(PROVIDED INFORMATION)

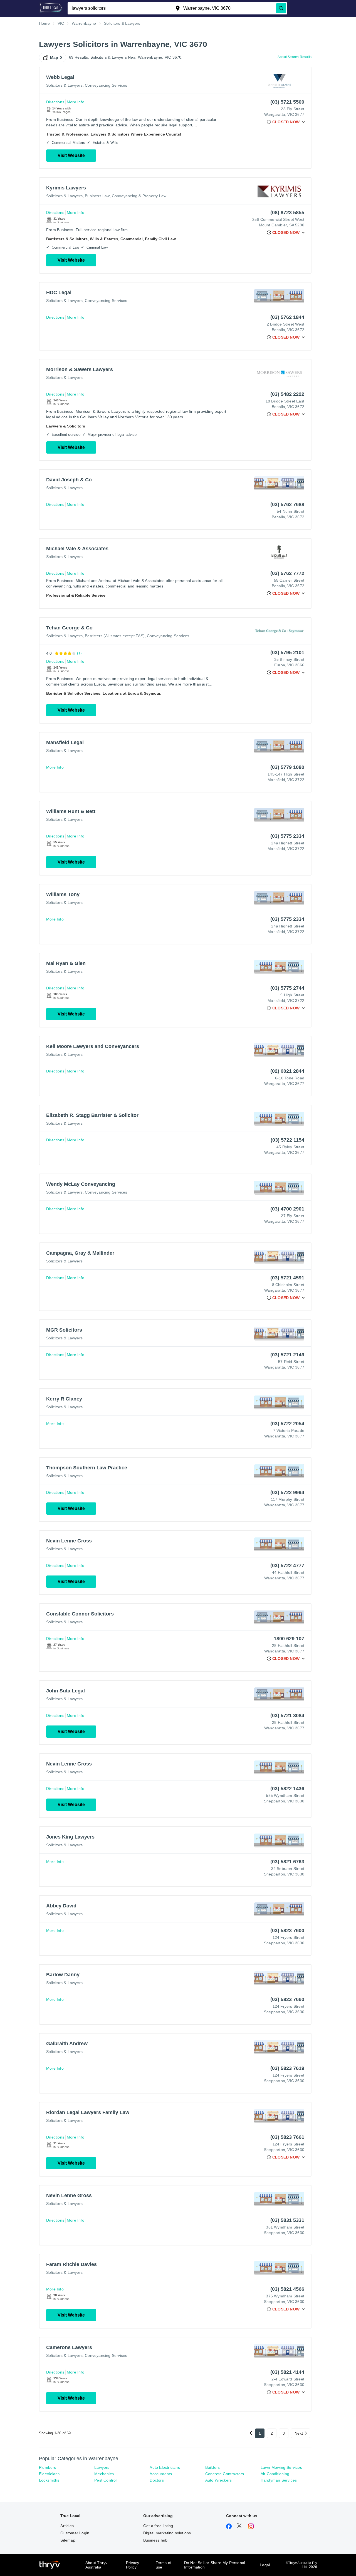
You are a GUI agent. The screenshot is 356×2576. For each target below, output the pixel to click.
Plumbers (47, 2467)
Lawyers (101, 2467)
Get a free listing (158, 2526)
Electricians (49, 2474)
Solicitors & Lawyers (64, 85)
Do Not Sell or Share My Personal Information (214, 2564)
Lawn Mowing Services (281, 2467)
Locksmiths (49, 2480)
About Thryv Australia (96, 2564)
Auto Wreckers (218, 2480)
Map (54, 57)
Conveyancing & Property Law (139, 196)
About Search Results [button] (295, 57)
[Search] (281, 8)
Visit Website (71, 155)
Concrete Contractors (224, 2474)
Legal (265, 2565)
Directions (55, 102)
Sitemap (67, 2540)
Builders (212, 2467)
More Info (75, 102)
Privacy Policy (132, 2564)
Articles (67, 2526)
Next (299, 2433)
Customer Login (74, 2533)
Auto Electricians (165, 2467)
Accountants (161, 2474)
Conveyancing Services (106, 85)
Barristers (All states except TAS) (115, 636)
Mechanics (104, 2474)
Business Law (97, 196)
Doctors (157, 2480)
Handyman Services (279, 2480)
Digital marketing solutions (167, 2533)
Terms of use (164, 2564)
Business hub (155, 2540)
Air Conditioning (275, 2474)
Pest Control (105, 2480)
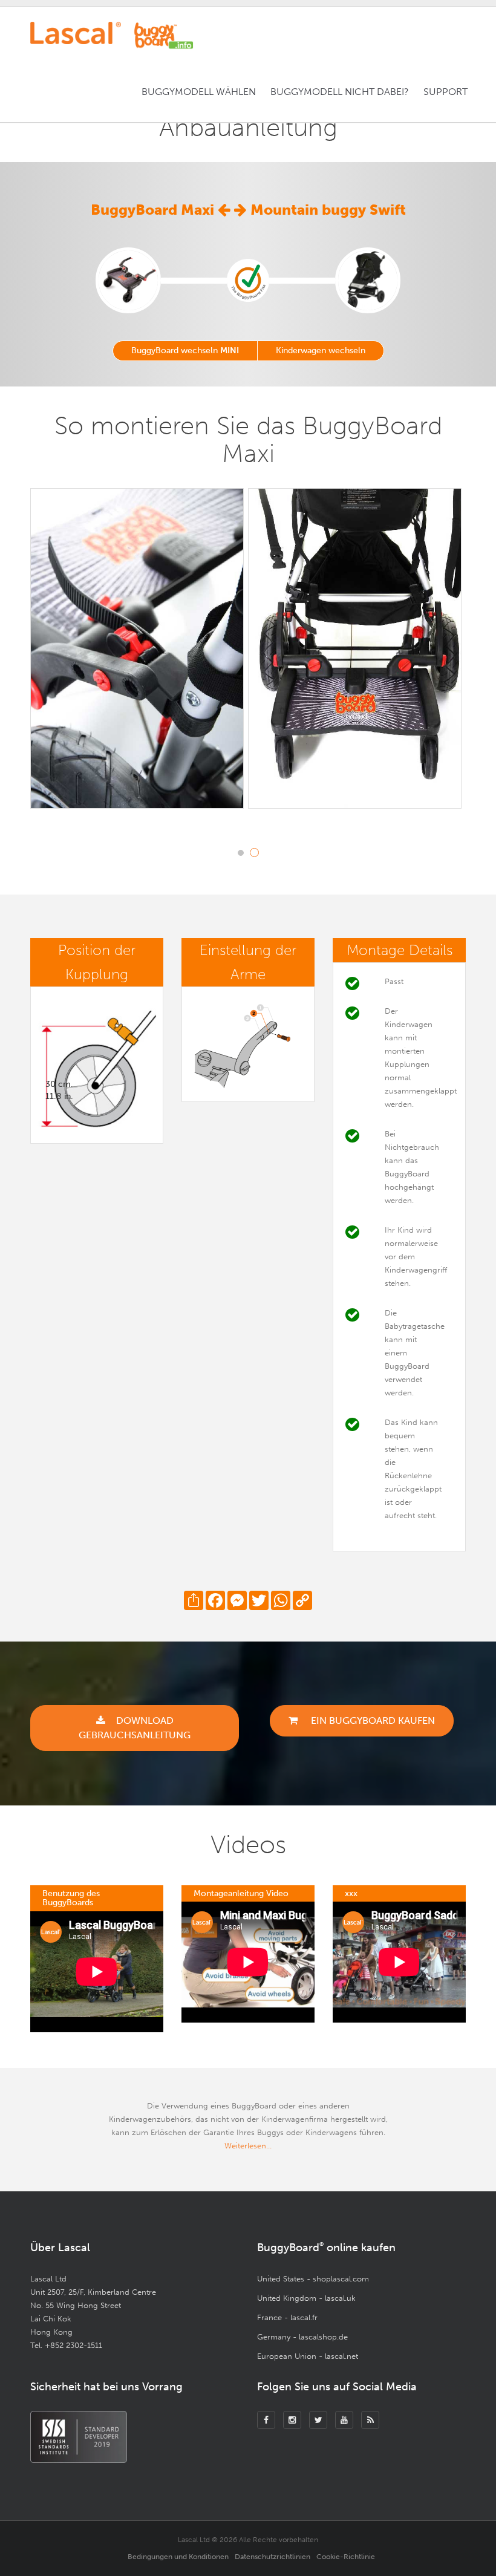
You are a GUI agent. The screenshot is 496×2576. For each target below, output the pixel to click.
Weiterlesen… (248, 2145)
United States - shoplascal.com (313, 2278)
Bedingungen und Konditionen (178, 2556)
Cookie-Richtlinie (345, 2556)
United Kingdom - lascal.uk (306, 2298)
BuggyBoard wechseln (185, 350)
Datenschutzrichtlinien (272, 2556)
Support (445, 91)
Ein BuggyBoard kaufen (371, 1720)
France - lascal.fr (287, 2317)
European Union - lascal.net (307, 2356)
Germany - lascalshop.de (302, 2336)
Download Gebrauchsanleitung (135, 1728)
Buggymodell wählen (199, 91)
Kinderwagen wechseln (320, 350)
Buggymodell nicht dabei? (339, 91)
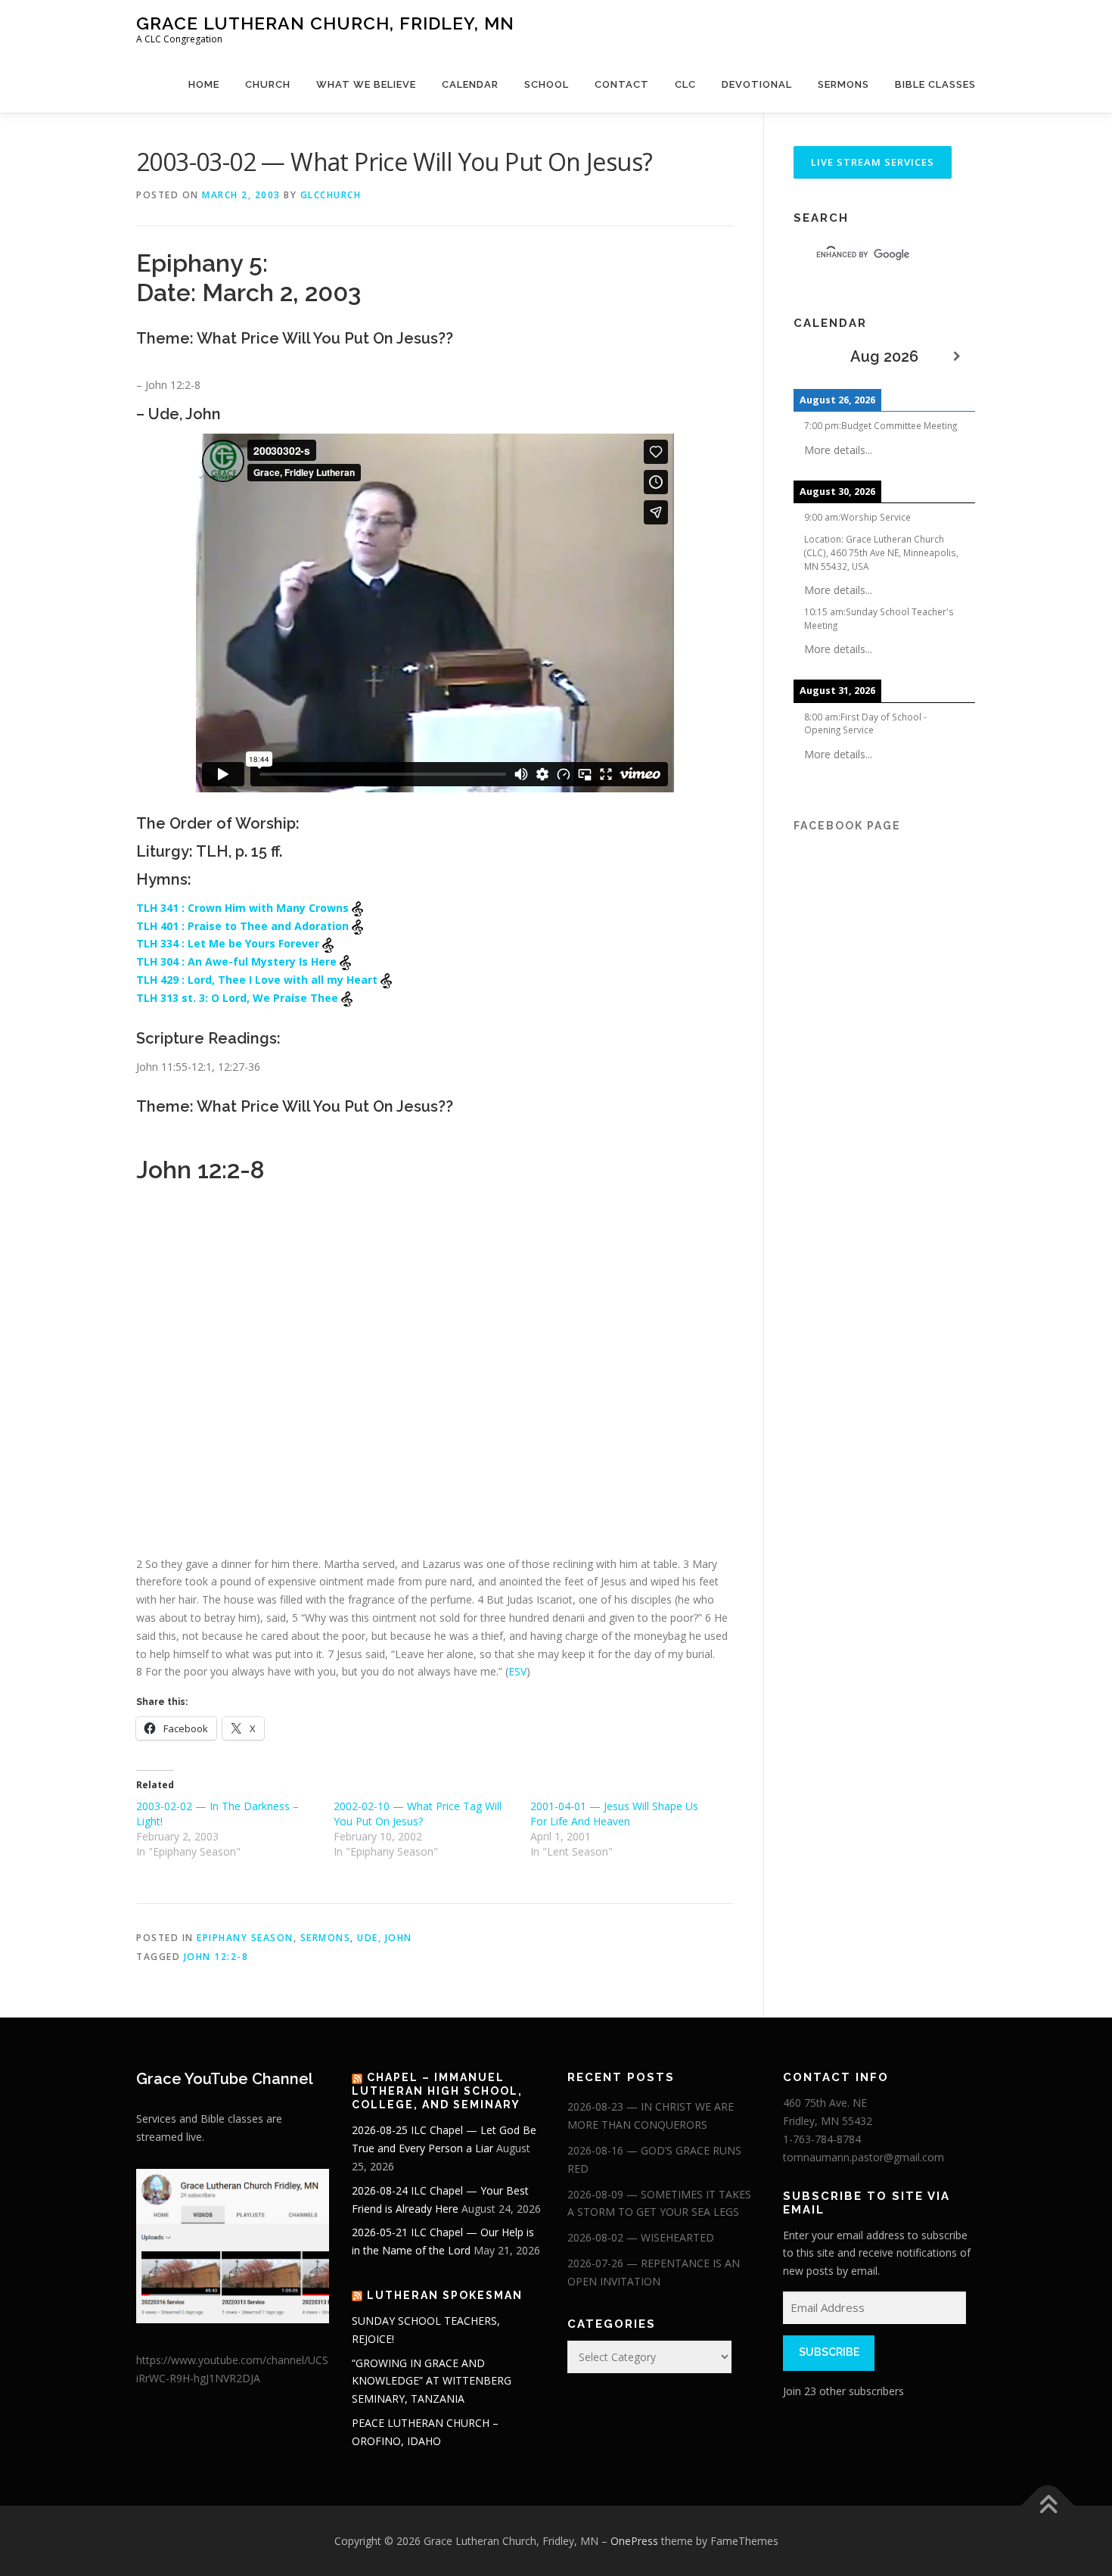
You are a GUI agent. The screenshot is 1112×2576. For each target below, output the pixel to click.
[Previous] (812, 356)
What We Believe (366, 84)
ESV (517, 1671)
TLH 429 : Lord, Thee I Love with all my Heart (258, 979)
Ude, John (384, 1937)
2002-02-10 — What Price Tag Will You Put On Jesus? (418, 1813)
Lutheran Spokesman (445, 2295)
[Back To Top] (1048, 2505)
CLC (685, 84)
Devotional (757, 84)
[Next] (957, 356)
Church (267, 84)
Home (203, 84)
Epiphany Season (245, 1937)
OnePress (634, 2541)
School (546, 84)
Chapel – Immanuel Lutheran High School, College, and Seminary (437, 2091)
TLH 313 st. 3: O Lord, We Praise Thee (238, 998)
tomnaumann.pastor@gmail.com (863, 2157)
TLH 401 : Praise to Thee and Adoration (244, 926)
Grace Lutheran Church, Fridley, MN (325, 23)
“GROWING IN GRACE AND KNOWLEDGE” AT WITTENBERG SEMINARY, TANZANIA (431, 2381)
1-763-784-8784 (822, 2139)
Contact (622, 84)
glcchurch (331, 194)
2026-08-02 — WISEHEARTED (640, 2237)
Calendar (470, 84)
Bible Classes (935, 84)
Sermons (843, 84)
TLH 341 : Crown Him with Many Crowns (244, 908)
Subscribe (829, 2352)
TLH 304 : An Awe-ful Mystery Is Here (238, 961)
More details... (838, 450)
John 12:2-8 (216, 1956)
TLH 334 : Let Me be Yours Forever (229, 943)
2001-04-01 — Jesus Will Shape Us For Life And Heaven (614, 1813)
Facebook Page (847, 826)
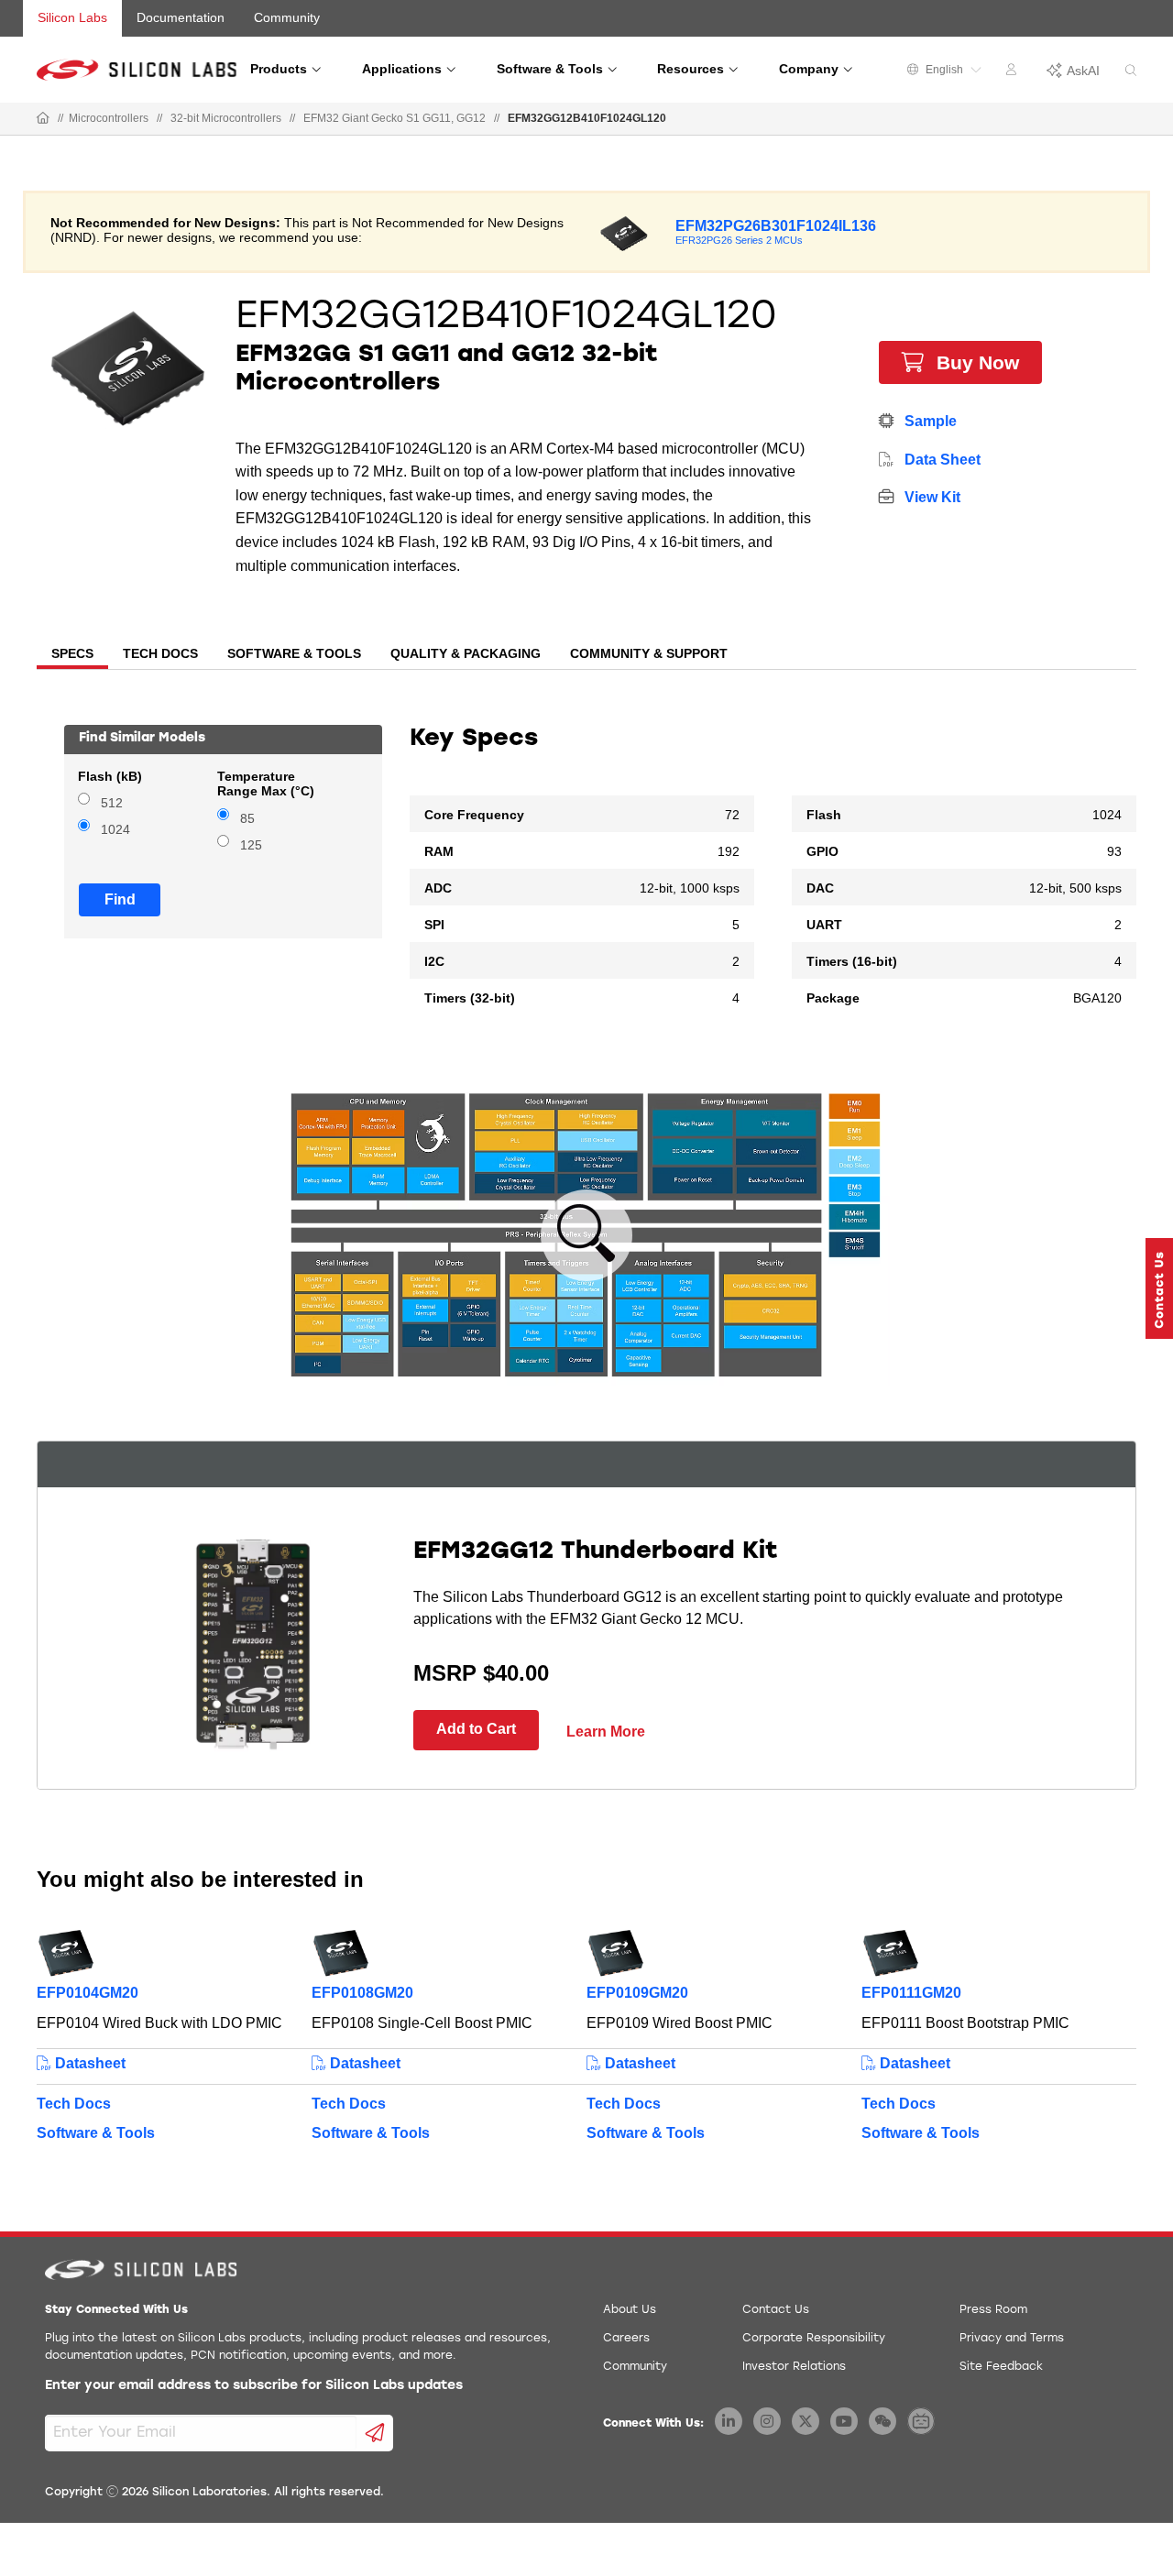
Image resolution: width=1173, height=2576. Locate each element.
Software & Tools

(End PROVIDED INFORMATION)

- [WHAT TO WORK ON] Return the material as it stands. Leave out the pictures.

- [EXERCISE OUTPUT]
You are a GUI agent. The screenshot is 356×2576. For each target below, output the pixel to click.
Plumbers (47, 2467)
Lawyers (101, 2467)
Get a free listing (158, 2526)
Electricians (49, 2474)
Solicitors & Lawyers (64, 85)
Do Not Sell or Share My Personal Information (214, 2564)
Lawn Mowing Services (281, 2467)
Locksmiths (49, 2480)
About Thryv Australia (96, 2564)
Auto Wreckers (218, 2480)
Map (54, 57)
Conveyancing & Property Law (139, 196)
About Search Results [button] (295, 57)
[Search] (281, 8)
Visit Website (71, 155)
Concrete Contractors (224, 2474)
Legal (265, 2565)
Directions (55, 102)
Sitemap (67, 2540)
Builders (212, 2467)
More Info (75, 102)
Privacy Policy (132, 2564)
Articles (67, 2526)
Next (299, 2433)
Customer Login (74, 2533)
Auto Electricians (165, 2467)
Accountants (161, 2474)
Conveyancing Services (106, 85)
Barristers (All states except TAS) (115, 636)
Mechanics (104, 2474)
Business Law (97, 196)
Doctors (157, 2480)
Handyman Services (279, 2480)
Digital marketing solutions (167, 2533)
Terms of use (164, 2564)
Business hub (155, 2540)
Air Conditioning (275, 2474)
Pest Control (105, 2480)
You are a GUI agent. The screenshot is 496×2576. For each target below, output the pixel to click.
Weiterlesen… (248, 2145)
United States - shoplascal.com (313, 2278)
Bedingungen und Konditionen (178, 2556)
Cookie-Richtlinie (345, 2556)
United Kingdom - lascal.uk (306, 2298)
BuggyBoard wechseln (185, 350)
Datenschutzrichtlinien (272, 2556)
Support (445, 91)
Ein BuggyBoard kaufen (371, 1720)
France - lascal.fr (287, 2317)
European Union - lascal.net (307, 2356)
Germany - lascalshop.de (302, 2336)
Download Gebrauchsanleitung (135, 1728)
Buggymodell wählen (199, 91)
Kinderwagen wechseln (320, 350)
Buggymodell nicht dabei? (339, 91)
You are a GUI agent. The screenshot is 1112×2576. For each target below, output the pixel to click.
[Previous] (812, 356)
What We Believe (366, 84)
ESV (517, 1671)
TLH 429 : Lord, Thee I Love with all my Heart (258, 979)
Ude, John (384, 1937)
2002-02-10 — What Price Tag Will You Put On Jesus? (418, 1813)
Lutheran Spokesman (445, 2295)
[Back To Top] (1048, 2505)
CLC (685, 84)
Devotional (757, 84)
[Next] (957, 356)
Church (267, 84)
Home (203, 84)
Epiphany Season (245, 1937)
OnePress (634, 2541)
School (546, 84)
Chapel – Immanuel Lutheran High School, College, and Seminary (437, 2091)
TLH 313 st. 3: O Lord, We Praise Thee (238, 998)
tomnaumann.pastor@gmail.com (863, 2157)
TLH 401 : Praise to Thee and Adoration (244, 926)
Grace Lutheran Church, Fridley, MN (325, 23)
“GROWING IN GRACE AND KNOWLEDGE” AT WITTENBERG SEMINARY, TANZANIA (431, 2381)
1-763-784-8784 (822, 2139)
Contact (622, 84)
glcchurch (331, 194)
2026-08-02 — WISEHEARTED (640, 2237)
Calendar (470, 84)
Bible Classes (935, 84)
Sermons (843, 84)
TLH 341 : Crown Him with Many Crowns (244, 908)
Subscribe (829, 2352)
TLH 304 : An Awe-ful Mystery Is Here (238, 961)
More details... (838, 450)
John 12:2-8 (216, 1956)
TLH 334 : Let Me be Yours Forever (229, 943)
2001-04-01 — Jesus Will Shape Us For Life And Heaven (614, 1813)
Facebook Page (847, 826)
Image resolution: width=1173, height=2576. Locate each element.
Software & Tools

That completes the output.